= Beginning of Section =

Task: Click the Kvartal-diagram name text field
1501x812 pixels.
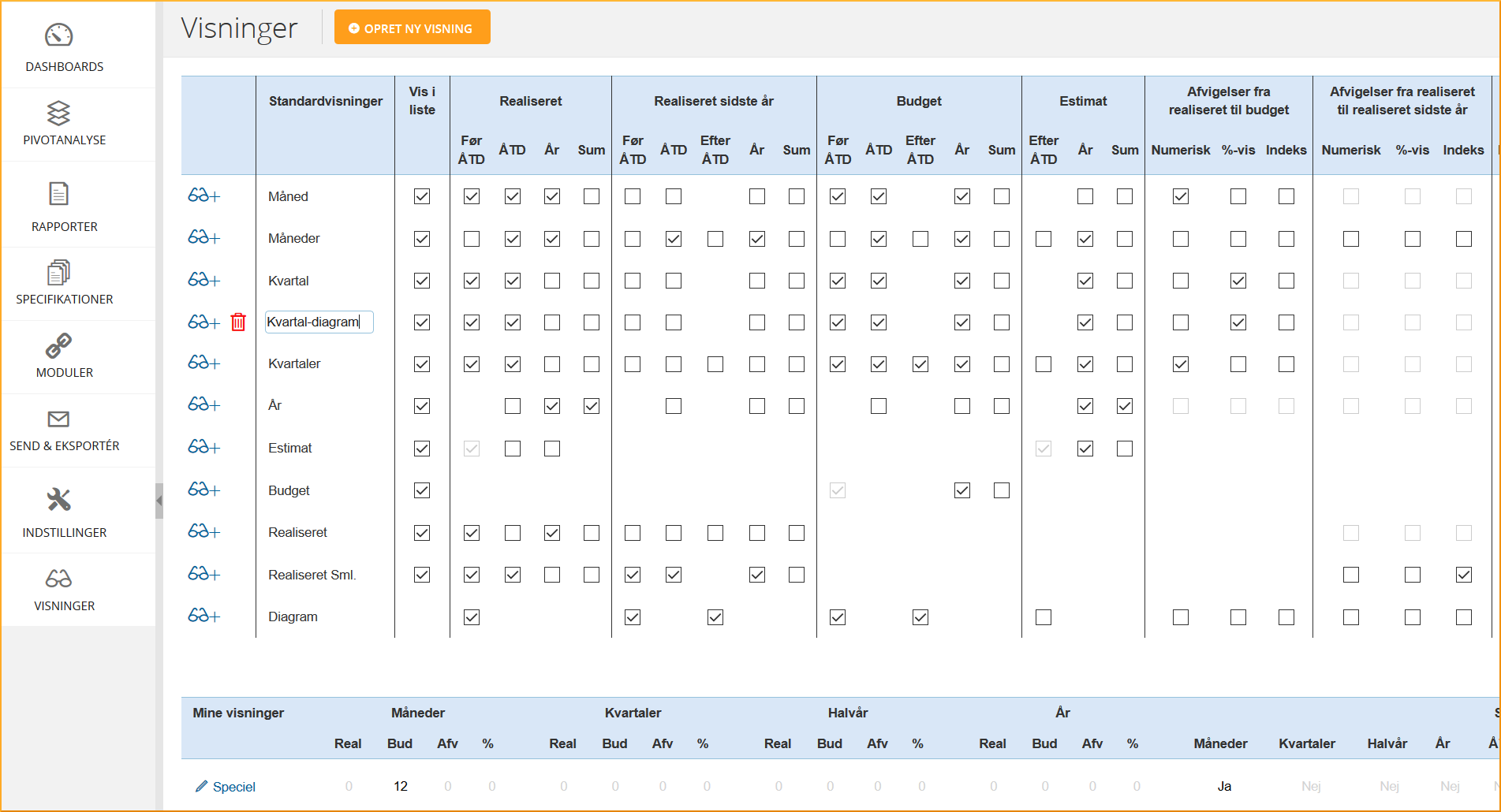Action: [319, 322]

= End of Section =
= Beginning of Section =

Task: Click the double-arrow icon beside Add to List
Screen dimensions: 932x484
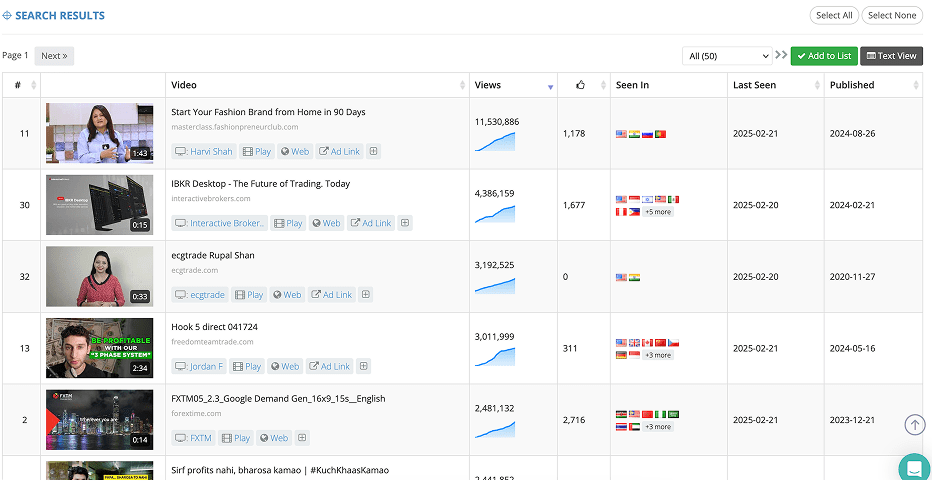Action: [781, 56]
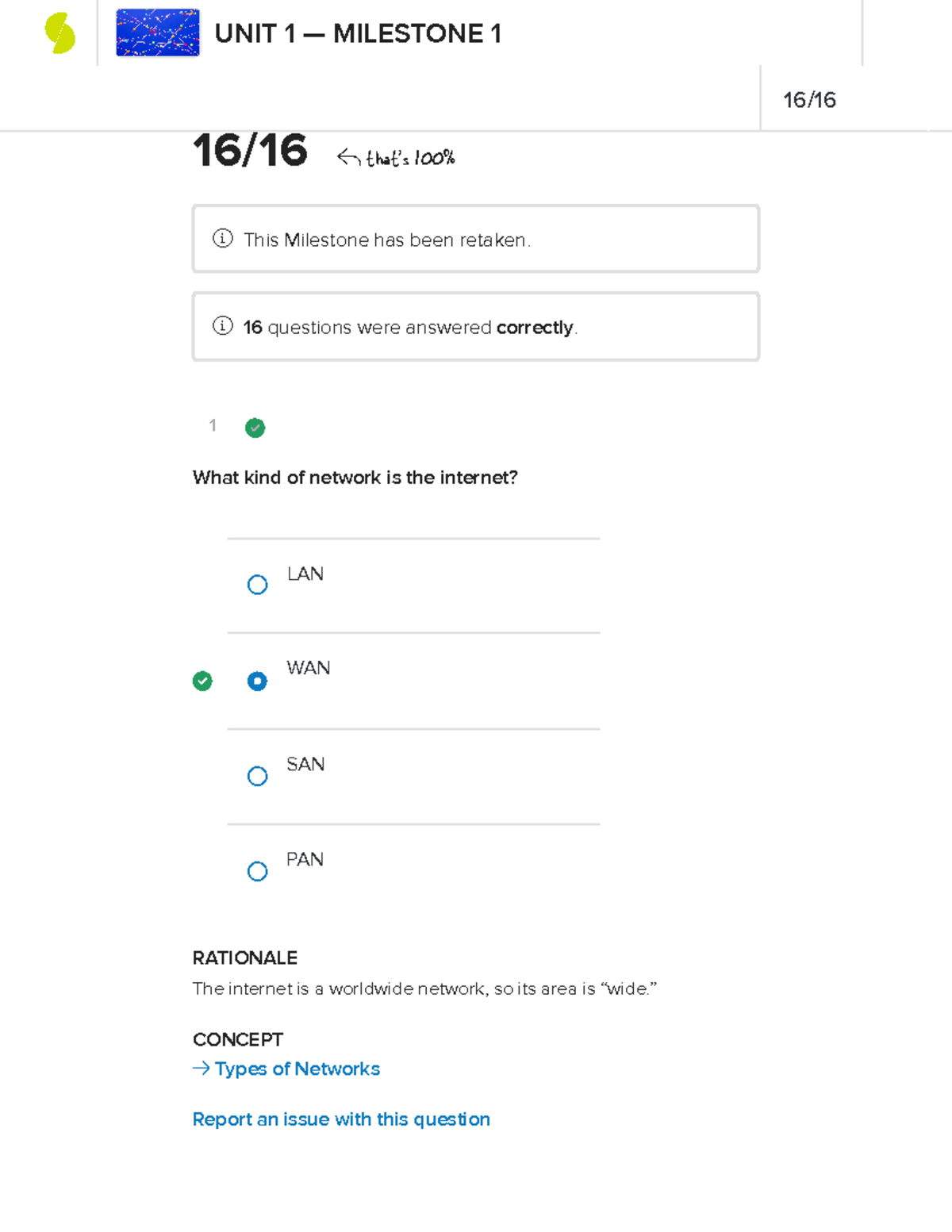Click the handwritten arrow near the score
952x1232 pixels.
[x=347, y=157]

= End of Section =
= Beginning of Section =

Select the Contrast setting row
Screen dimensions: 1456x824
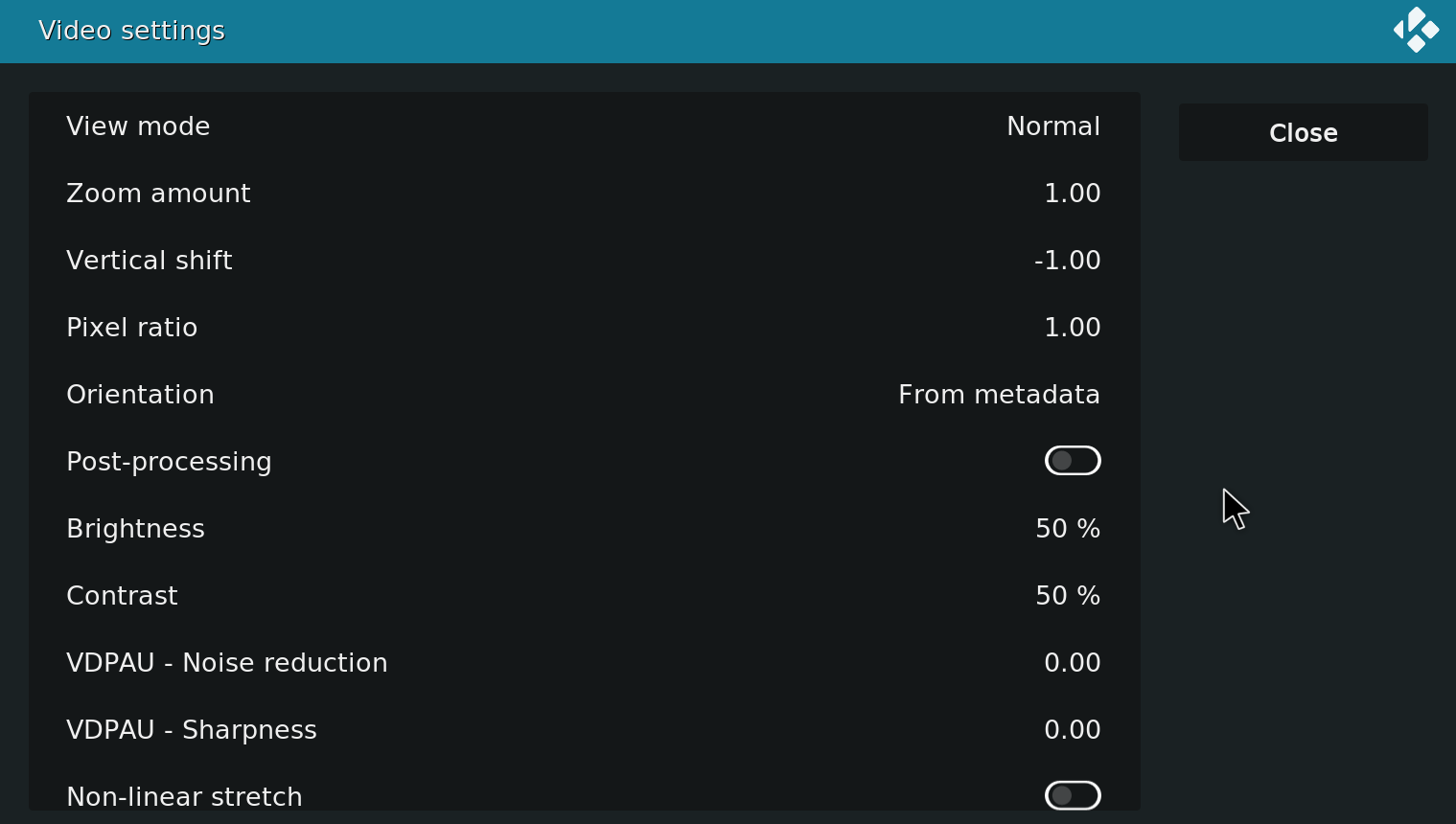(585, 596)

= End of Section =

**Problem description:** Check each line of the listing above for the string "Task". Report only how many have it.

**Reply to the exercise:** 2